▶

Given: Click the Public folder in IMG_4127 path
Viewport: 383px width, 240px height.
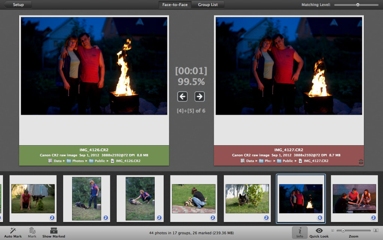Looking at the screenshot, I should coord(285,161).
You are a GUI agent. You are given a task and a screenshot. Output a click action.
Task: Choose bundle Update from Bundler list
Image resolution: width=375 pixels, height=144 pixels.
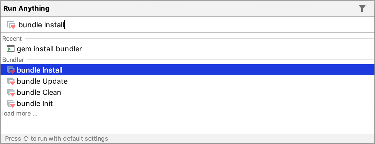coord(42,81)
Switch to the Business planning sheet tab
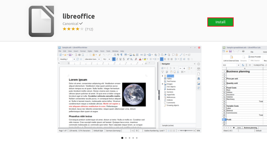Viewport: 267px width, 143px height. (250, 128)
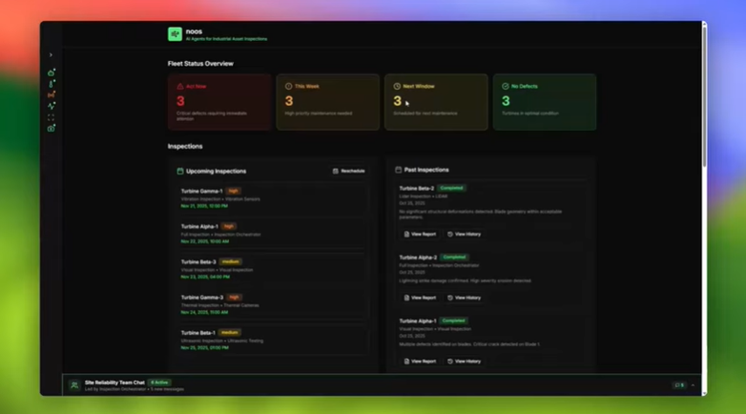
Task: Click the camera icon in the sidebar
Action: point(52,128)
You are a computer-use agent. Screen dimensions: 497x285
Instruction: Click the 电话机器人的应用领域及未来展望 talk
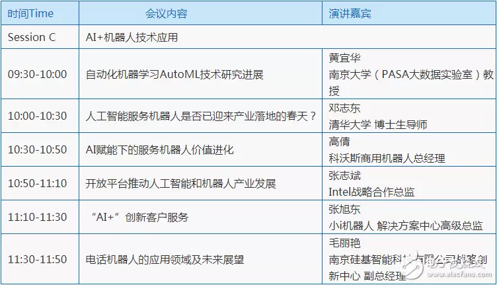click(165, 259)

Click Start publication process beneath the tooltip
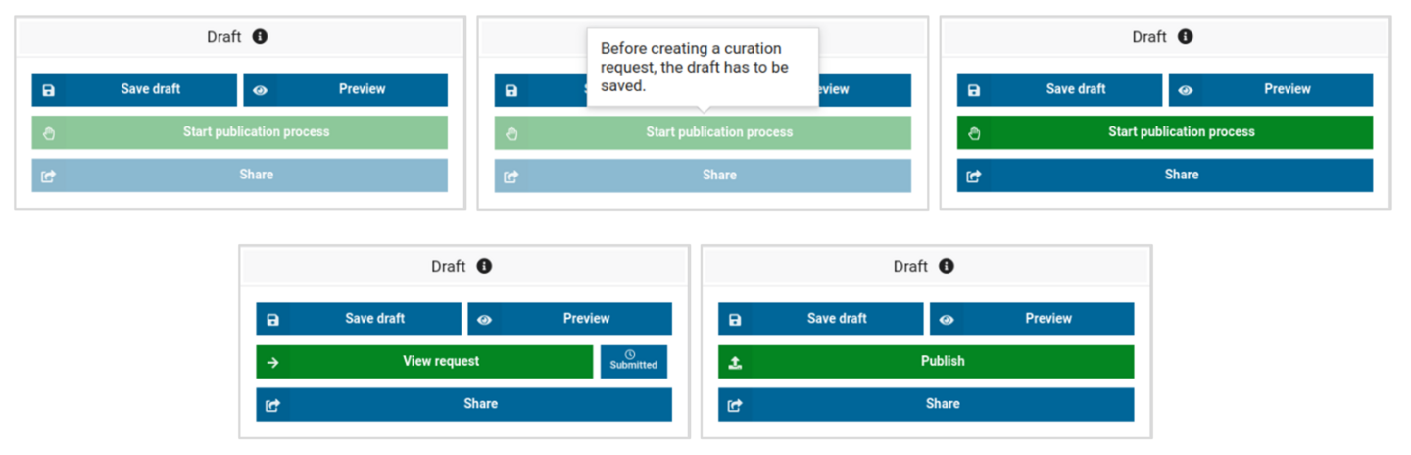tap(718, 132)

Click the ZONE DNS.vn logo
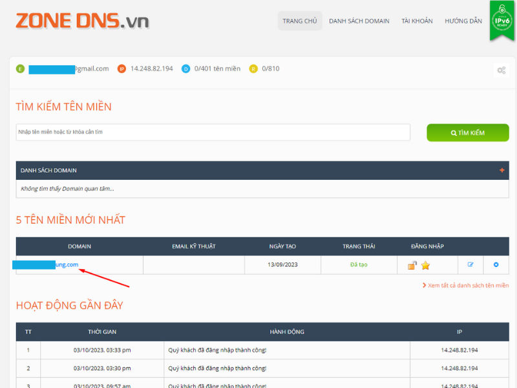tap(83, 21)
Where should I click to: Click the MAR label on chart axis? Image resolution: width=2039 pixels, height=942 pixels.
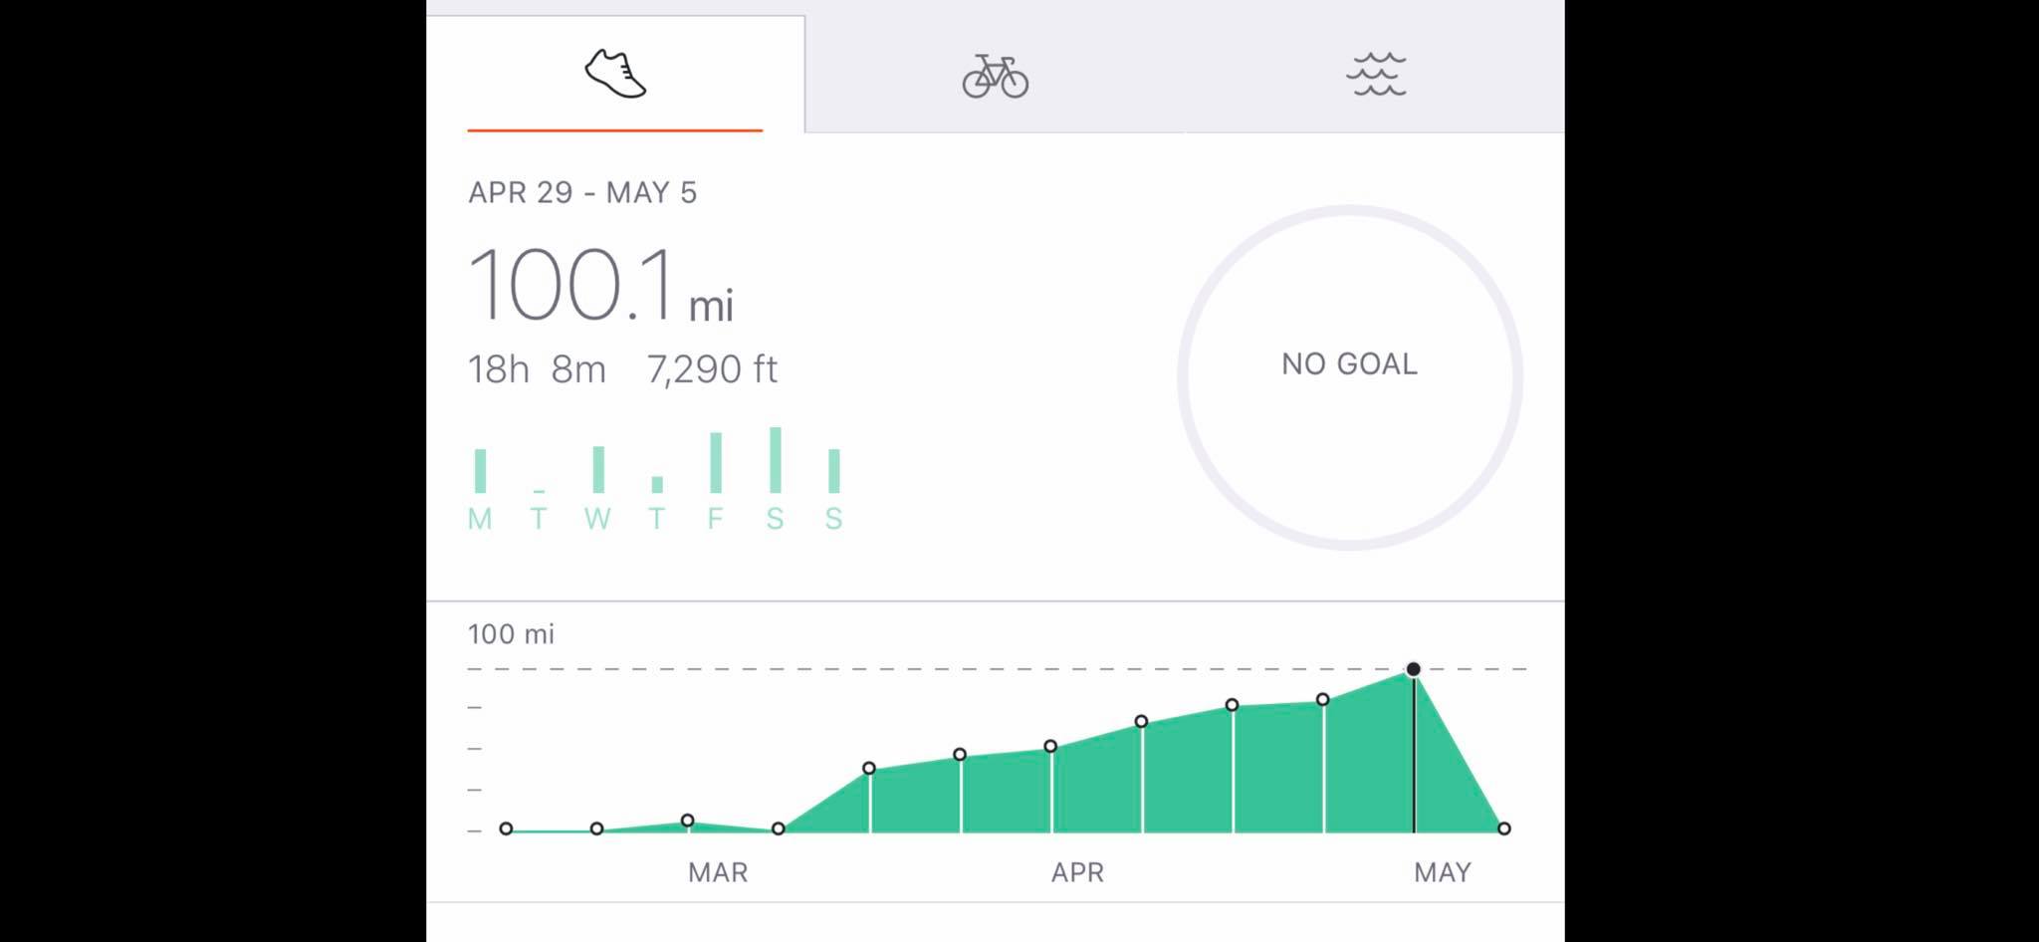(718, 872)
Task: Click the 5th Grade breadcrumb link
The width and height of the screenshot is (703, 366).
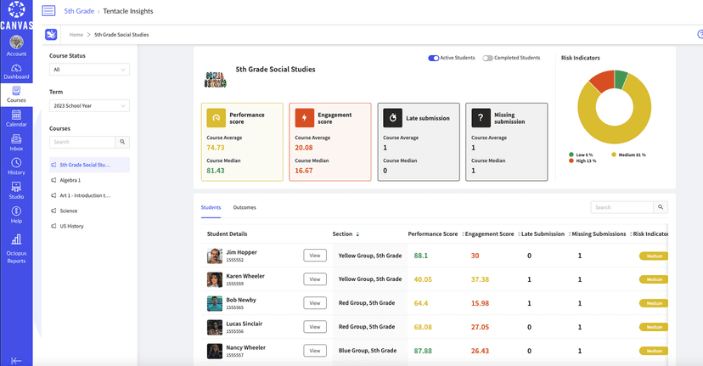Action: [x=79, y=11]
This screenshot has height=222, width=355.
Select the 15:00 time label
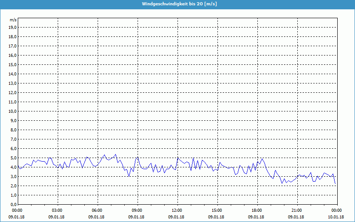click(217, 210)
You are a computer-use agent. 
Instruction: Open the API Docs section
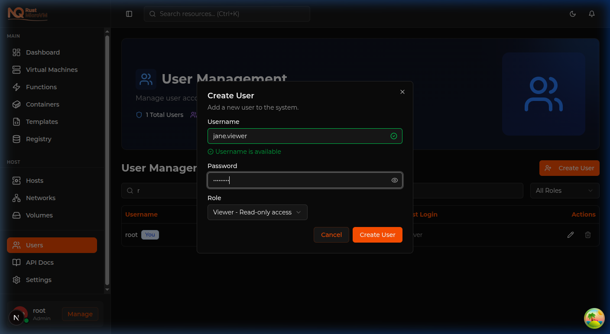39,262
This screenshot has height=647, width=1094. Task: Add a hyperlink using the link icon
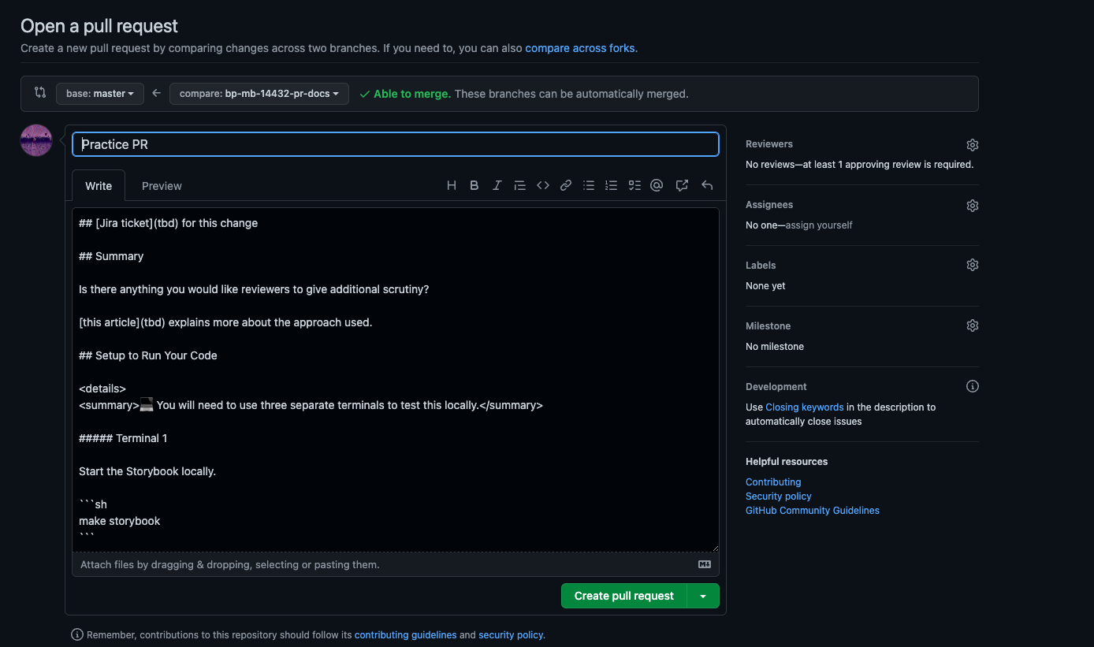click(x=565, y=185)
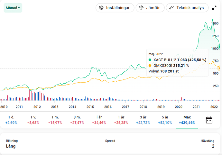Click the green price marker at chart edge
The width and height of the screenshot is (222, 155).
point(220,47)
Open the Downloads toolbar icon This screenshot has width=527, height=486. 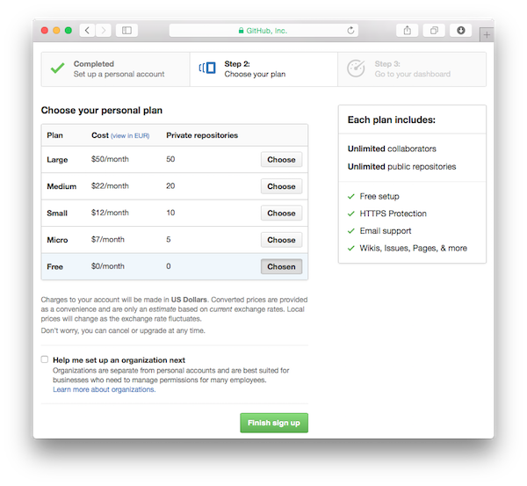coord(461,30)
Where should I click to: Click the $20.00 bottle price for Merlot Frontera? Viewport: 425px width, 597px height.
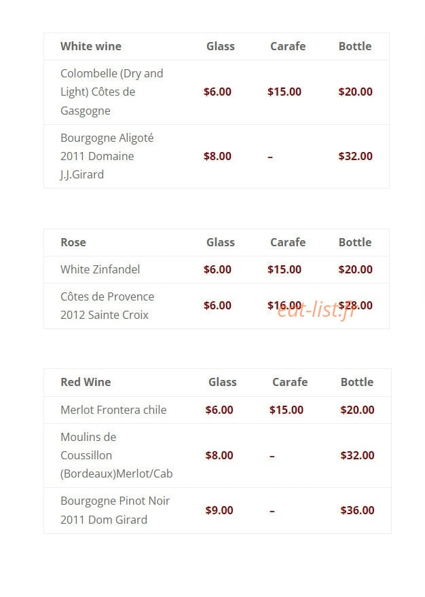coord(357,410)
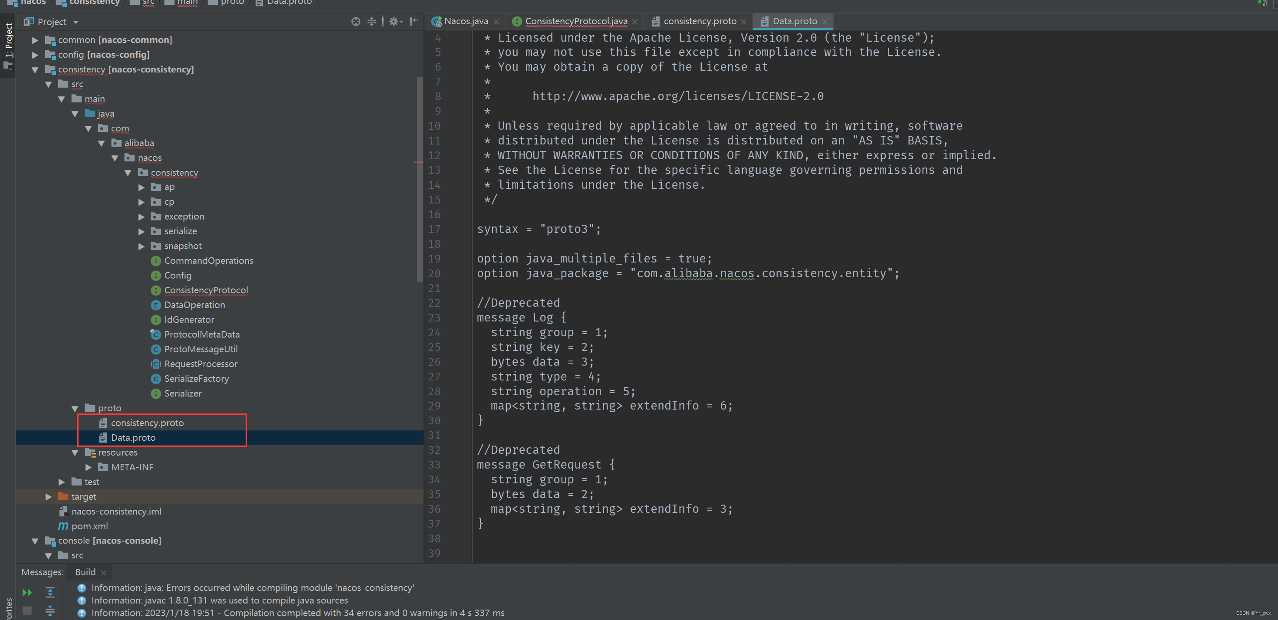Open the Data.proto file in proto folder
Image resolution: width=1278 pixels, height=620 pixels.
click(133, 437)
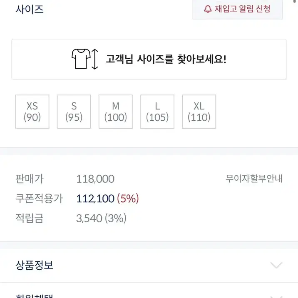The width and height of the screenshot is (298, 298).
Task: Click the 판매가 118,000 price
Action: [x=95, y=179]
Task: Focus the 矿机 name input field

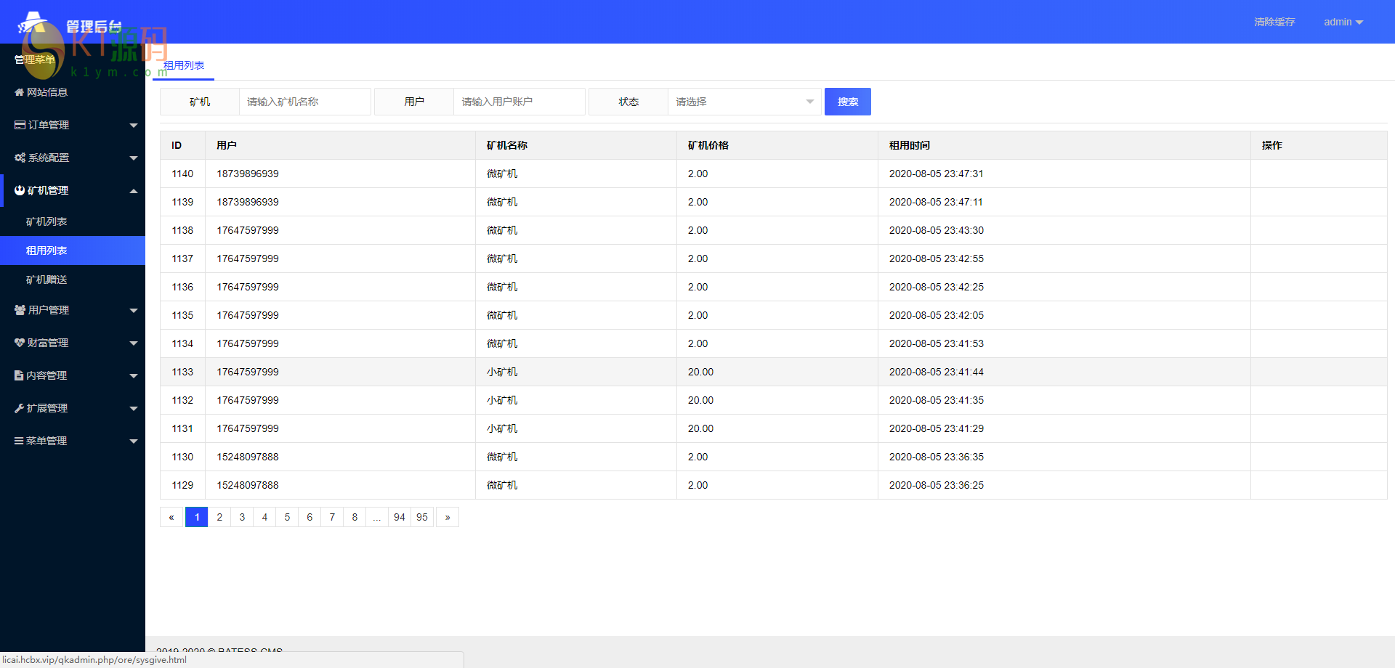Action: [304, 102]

◀

Task item ->
Scan the lines above for the word "agent" and copy every one where it occurs.

Exercise response ->
You are a GUI agent. You are given a task and a screenshot. Output a click action.
You are a computer-use agent. Screen dimensions: 497x285
You are a computer-use agent. 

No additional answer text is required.